Check your understanding:
• A. Decide whether each statement agrees with the passage on Myawaddy. For each, answer yes or no and quote the words from the passage that settle it. (i) The Japanese Government built the Operation Theater Building of Myawaddy Hospital. (ii) In the 2014 census, the town held more than half of the township's population. (iii) By 2019 the township's population had grown beyond its 2014 figure.
• B. Continue the passage on Myawaddy, starting after its final sentence.

Myawaddy District Hospital is a public hospital that serves people in Myawaddy township and its surrounding area. Myawaddy Hospital's Operation Theater Building was constructed by the Japanese Government under the Japanese Government's Grant Assistance for Grassroots Human Security Projects (GGP). However, local people still cross the border to seek help at Dr Cynthia Maung's Mae Tao Charity Clinic in Mae Sot, Thailand, for better service.

== Demographics ==

In the 2014 Myanmar census, Myawaddy Township had 195,624 people. The town itself had 113,070 people, 57.8% of the township's population. In 2019, according to the General Administration Department, the population had dropped to 55,638 people in the town, with the township dropping overall to 149,510 people.

Collected material:
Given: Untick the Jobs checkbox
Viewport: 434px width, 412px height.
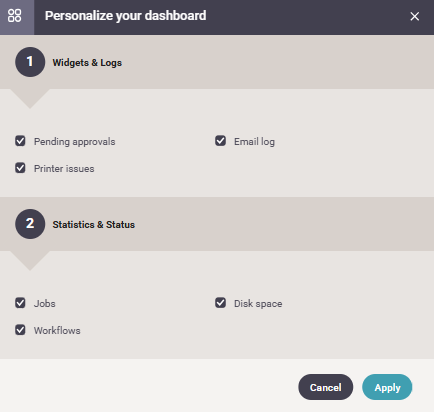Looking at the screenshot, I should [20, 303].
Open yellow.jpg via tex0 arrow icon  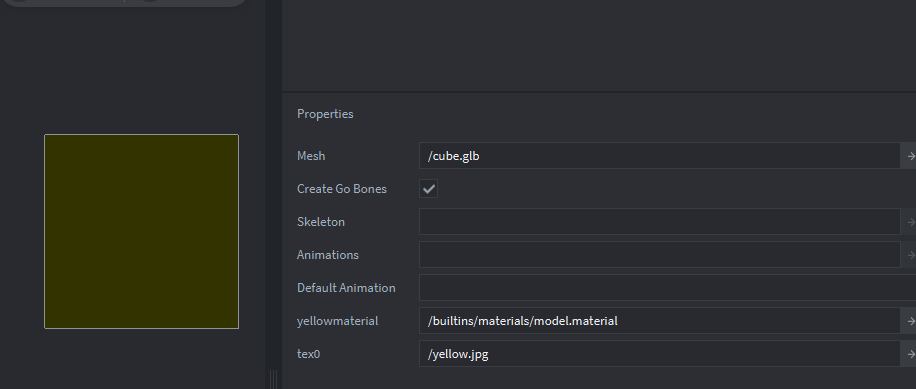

Answers for this exercise:
• A.
(i) Yes: "Myawaddy Hospital's Operation Theater Building was constructed by the Japanese Government"
(ii) Yes: "The town itself had 113,070 people, 57.8% of the township's population."
(iii) No: "with the township dropping overall to 149,510 people."

• B.
== Places of interest ==
Myawaddy is home to the Migyaunggon or Crocodile Temple, known for its crocodile-shaped library building. The town is also home to the Viewpoint Pagoda and Phra Mon Yoeun, a 20 m Mon-style Buddha image.

Myawaddy township is also home to the famous Mulae, Mulaet, and Mulaeh pagodas, where people across Myanmar and even Thailand come on pilgrimage. The pagoda are 2,000 meters above sea level and have a stunning view, but due to Covid-19 and the ongoing Burmese civil war, the visit to the pagoda has dropped significantly.